## TAREFAS DO EXERCÍCIO
1) Liste todas as pessoas citadas com nome completo no texto sobre a Lei Maria da Penha.
2) Por favor, reproduza do texto sobre a Lei Maria da Penha todo o trecho que vai desde "De fundamental importância" até "prisão preventiva decretada.".

+++ BLOCO DE TEXTO

Paraíba

ARTIGO

Em briga de marido e mulher, se mete a colher!

13 anos da lei Maria da Penha

Brasil de Fato | João Pessoa |
"Nosso caminho rumo à igualdade efetiva de direitos ainda deverá passar por muita luta, por vitórias e fracassos."
"Nosso caminho rumo à igualdade efetiva de direitos ainda deverá passar por muita luta, por vitórias e fracassos." - Card divulgação

Sancionada pelo ex-presidente Luiz Inácio Lula da Silva em 7 de agosto de 2006, a Lei Maria da Penha (Lei 11.340/06) entrou em vigor no dia 22 de setembro do mesmo ano. Este é, portanto, seu 13º aniversário, mas parece que não é sorrindo que devemos lembrá-lo. 
De fundamental importância para a proteção da vida das brasileiras, a Lei Maria da Penha permitiu que fossem denunciados vários tipos de violência contra as mulheres e tornou mais rigorosas as punições para agressões em âmbito doméstico e familiar. Com efeito, estas são as mais letais: mais de 80% dos assassinatos de mulheres são cometidos por parceiros/ex-parceiros ou familiares, conforme mostra o “Mapa da Violência 2015: Homicídio de mulheres no Brasil” elaborado pela ONU Mulheres . A Lei previu também a criação de juizados e varas especializadas, trazendo consigo a alteração do Código Penal, que passou a permitir que agressores sejam presos em flagrante ou tenham a prisão preventiva decretada.
Como se sabe, a Lei homenageia Maria da Penha Maia Fernandes, vítima de violência doméstica durante mais de vinte anos de casamento. Em 1983, ela sofreu duas tentativas de homicídio por parte de seu ex-marido, o colombiano Marco Antonio Heredia Viveros: primeiro, ele tentou matá-la com um tiro, numa simulação de assalto enquanto ela dormia; em seguida, tentou eletrocutá-la durante o banho. A vítima, que se tornou paraplégica devido às violências sofridas, só viu o agressor ser condenado 19 anos mais tarde, em 2002, seis meses antes da prescrição do crime. Hoje com 73 anos, essa mulher de coragem extrema coordena a Associação de Estudos, Pesquisas e Publicações da Associação de Parentes e Amigos de Vítimas de Violência (APAVV), no Ceará. Sua história, no entanto, continua sendo vivida cruelmente por milhares de brasileiras todos os anos.

++++++
+++ SEÇÃO DE DADOS

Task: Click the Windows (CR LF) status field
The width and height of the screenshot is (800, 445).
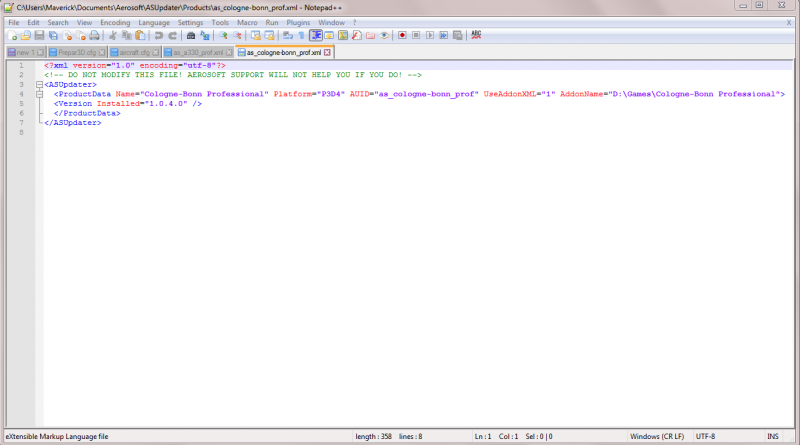Action: point(657,436)
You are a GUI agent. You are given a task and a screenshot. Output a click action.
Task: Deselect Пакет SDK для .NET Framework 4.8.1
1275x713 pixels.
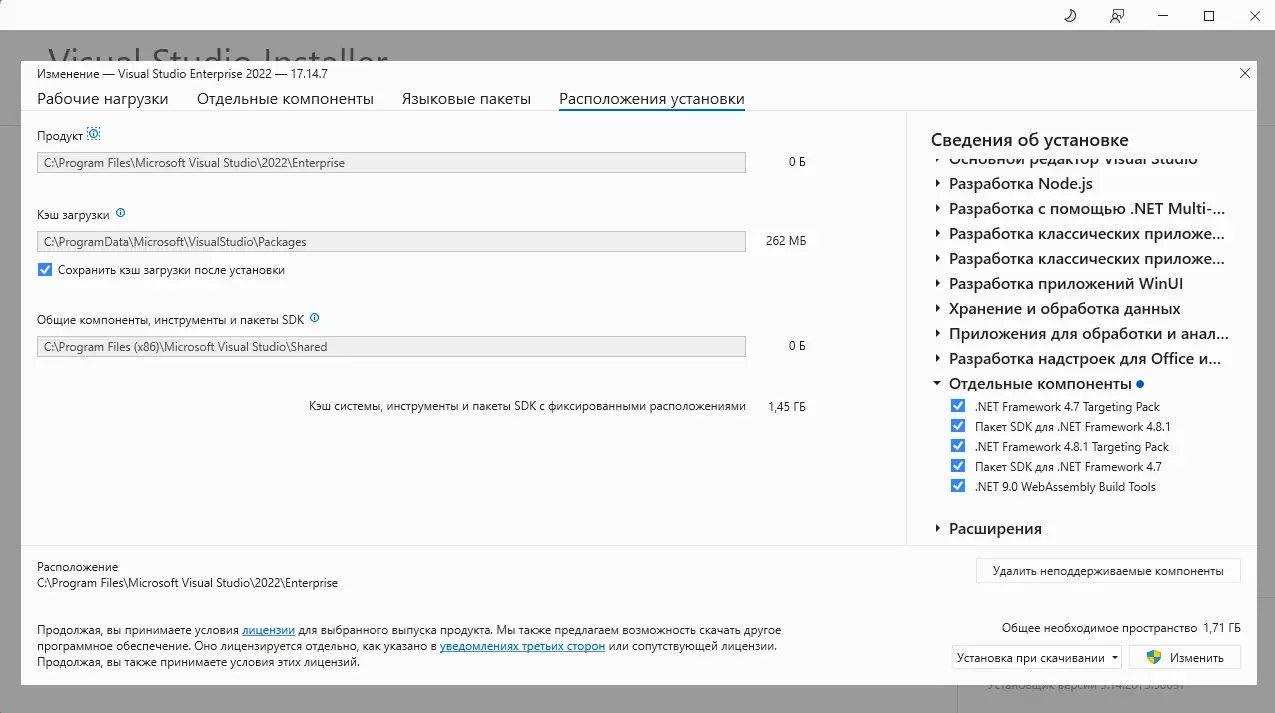[x=958, y=426]
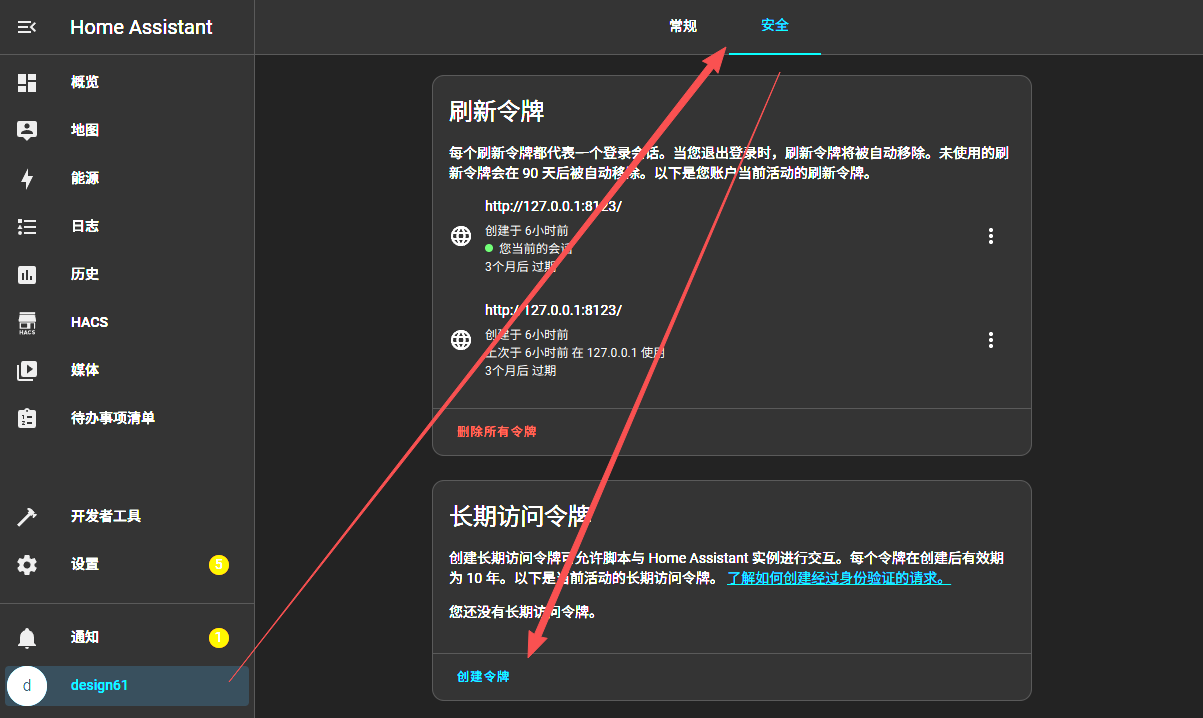Select the 安全 (Security) tab
The width and height of the screenshot is (1203, 718).
774,25
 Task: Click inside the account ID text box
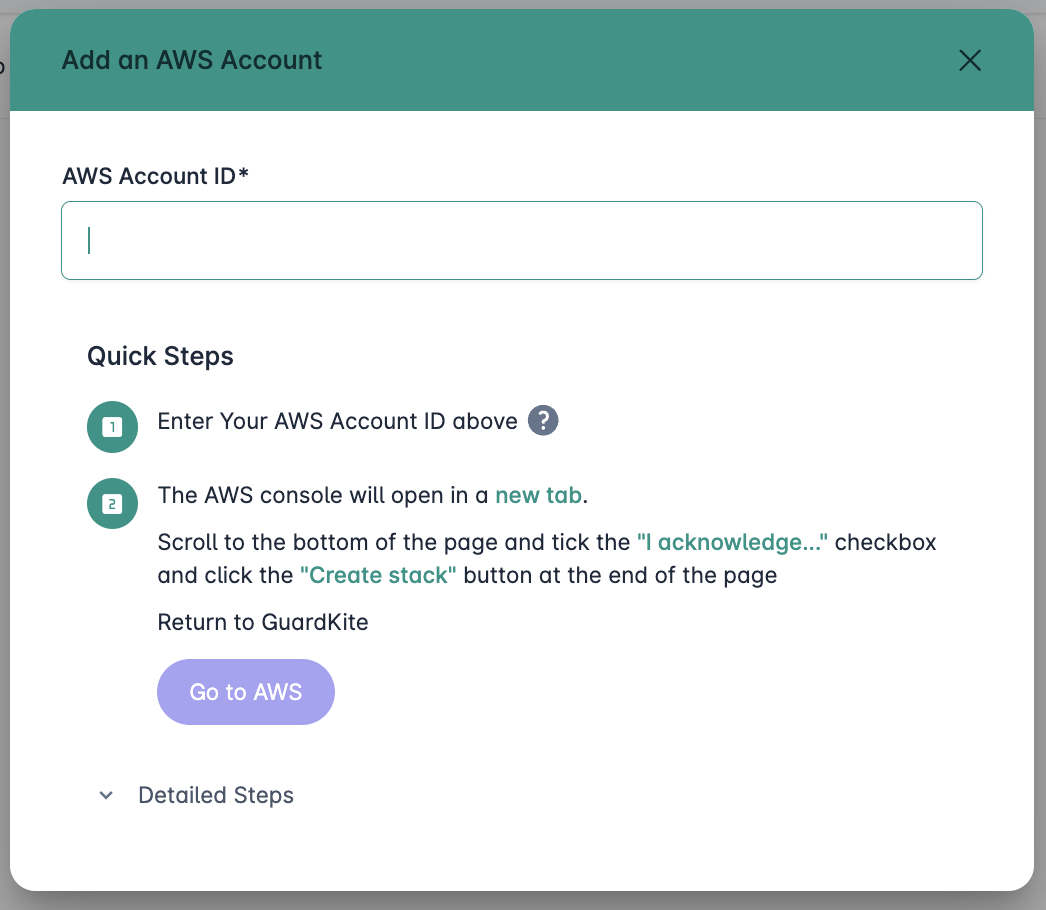[x=522, y=240]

++++++

## RESPOSTAS EM ORDEM
1)
- Luiz Inácio Lula da Silva
- Maria da Penha Maia Fernandes
- Marco Antonio Heredia Viveros

2)
De fundamental importância para a proteção da vida das brasileiras, a Lei Maria da Penha permitiu que fossem denunciados vários tipos de violência contra as mulheres e tornou mais rigorosas as punições para agressões em âmbito doméstico e familiar. Com efeito, estas são as mais letais: mais de 80% dos assassinatos de mulheres são cometidos por parceiros/ex-parceiros ou familiares, conforme mostra o “Mapa da Violência 2015: Homicídio de mulheres no Brasil” elaborado pela ONU Mulheres . A Lei previu também a criação de juizados e varas especializadas, trazendo consigo a alteração do Código Penal, que passou a permitir que agressores sejam presos em flagrante ou tenham a prisão preventiva decretada.